Завоняло дешевыми сигаретами. А ведь еще два года назад он курил нормальные. Тогда-то я и начала подтыривать у него из пачки, по одной. А потом вдруг моего отца все достало.
В газете сняли бывшего редактора. Он был традиционным партийным чиновником. Все журналисты сдали партбилеты и что-то обсуждали горячо по
Когда новый редактор был сотрудником отдела писем, все втихую тыкали на него пальцем: «кагэбэшник, стукач». И тем не менее дружно, хором назначили его редактором. Потому что знали, наша администрация всегда ему отстегнет, а с моим отцом придется бегать, искать рекламу, трепать нервы, собирать тираж – крутиться. На том и кончилась демократия в этой маленькой газетенке. Там и сейчас все те же сводки с полей и все те же казенные рожи на фотографиях. А мой отец ушел. Теперь я знаю – ему чего-то не хватало.
– Я на истребителях летал, – похвалился авиатор, – вот так вот.
Парень расставил ноги, откинулся на спинку стула, поставил руки на штурвал и загудел:
– У-у-у-у-у-у-у…
– Папа! – Я еще улыбалась, но уже начала беситься. – Я все придумала. Будем с тобой газету выпускать. Свою. Займем денег и попрем!
– Газету! – Он нервно посмотрел на бутылку. – Вот он – юношеский максимализм… Как у тебя все просто!
– А у тебя всегда все сложно. Всю жизнь у тебя все сложно!.. И всегда у тебя…
– Соня! Хватит! Несешь с броневичка, – папаня отмахнулся от меня вялым жестом. – Газету…
– Папа! Ты что, не хочешь задвинуть всех этих пеньков из редакции? Мы ничего не теряем! Даже если прогорим!
Летчик заходил на посадку и стал гудеть еще громче. Им не терпелось. Отец не выдержал:
– Ну, все, Соня. Иди в кино!
– Сколько можно сидеть тут? – Я на него закричала. – В этом склепе?! Ты же не настоящий алкоголик!

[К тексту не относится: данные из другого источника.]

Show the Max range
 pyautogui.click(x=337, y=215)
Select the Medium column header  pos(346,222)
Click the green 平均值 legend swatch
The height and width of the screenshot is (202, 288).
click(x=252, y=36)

– Так! – Он скомкал сигарету в тяжелой мраморной пепельнице, раньше она дома стояла. – Иди отсюда! Писака хренова! Поторчишь еще в этой редакции, тогда поймешь. И замуж еще потом выскочишь за алкоголика!
Он полез в банку за огурцом, а у него рука широкая, не пролезает… Я помню, он всегда маму или меня просил. И у меня даже было движение к столу подойти, достать ему этот сраный огурец…

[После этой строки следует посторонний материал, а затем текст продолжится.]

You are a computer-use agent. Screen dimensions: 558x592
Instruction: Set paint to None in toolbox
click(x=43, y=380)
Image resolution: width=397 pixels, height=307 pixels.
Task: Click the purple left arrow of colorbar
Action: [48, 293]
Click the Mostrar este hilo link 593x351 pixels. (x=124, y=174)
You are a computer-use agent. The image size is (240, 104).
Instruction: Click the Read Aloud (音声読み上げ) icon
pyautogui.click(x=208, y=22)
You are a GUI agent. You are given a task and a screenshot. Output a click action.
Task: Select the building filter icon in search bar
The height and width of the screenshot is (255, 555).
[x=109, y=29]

– У-у-у-у-у-у-у-у, – летчик из последних сил старался дотянуть до своих.
Я не поняла тогда, что люди давно в процессе. Обиделась, закричала:
– У меня будет муж пре-крас-ный! И тебя, с твоей черной рожей, на моей свадьбе не будет!
И бегом! Опять через поле, через луг… Куда? Сижу на бревне, под ракитовым кусточком. Курю и смотрю в поле, на горизонт, на небо, на облака… Сейчас бы обняла своего Антона, да ручки не дотянутся.
Меня спасла Алла Пугачева. Как же она вовремя приехала! Страхов привез билеты на концерт. Мама обрадовалась, платье гладить побежала. А я в комнате закрылась. «Мне переодеться», – говорю, а сама письмо свеженькое открываю: «Софка! Плевать на все! Главное, что ты у меня есть, главное, что ты про меня помнишь. Значит, мы вместе».
28. Осторожно – яд!
Ох, как меня мучает совесть! Пока я тут с вами свое несчастное детство вспоминаю, муж мой пашет как лошадь. С утра уже успел в аэропорт съездить, встретил итальянцев, Тони с командой. Тигру сегодня некогда, он везет делегацию в поле, испытывать итальянские культиваторы на кубанских колхозниках. Вот он – заскочил на минутку, переодеться.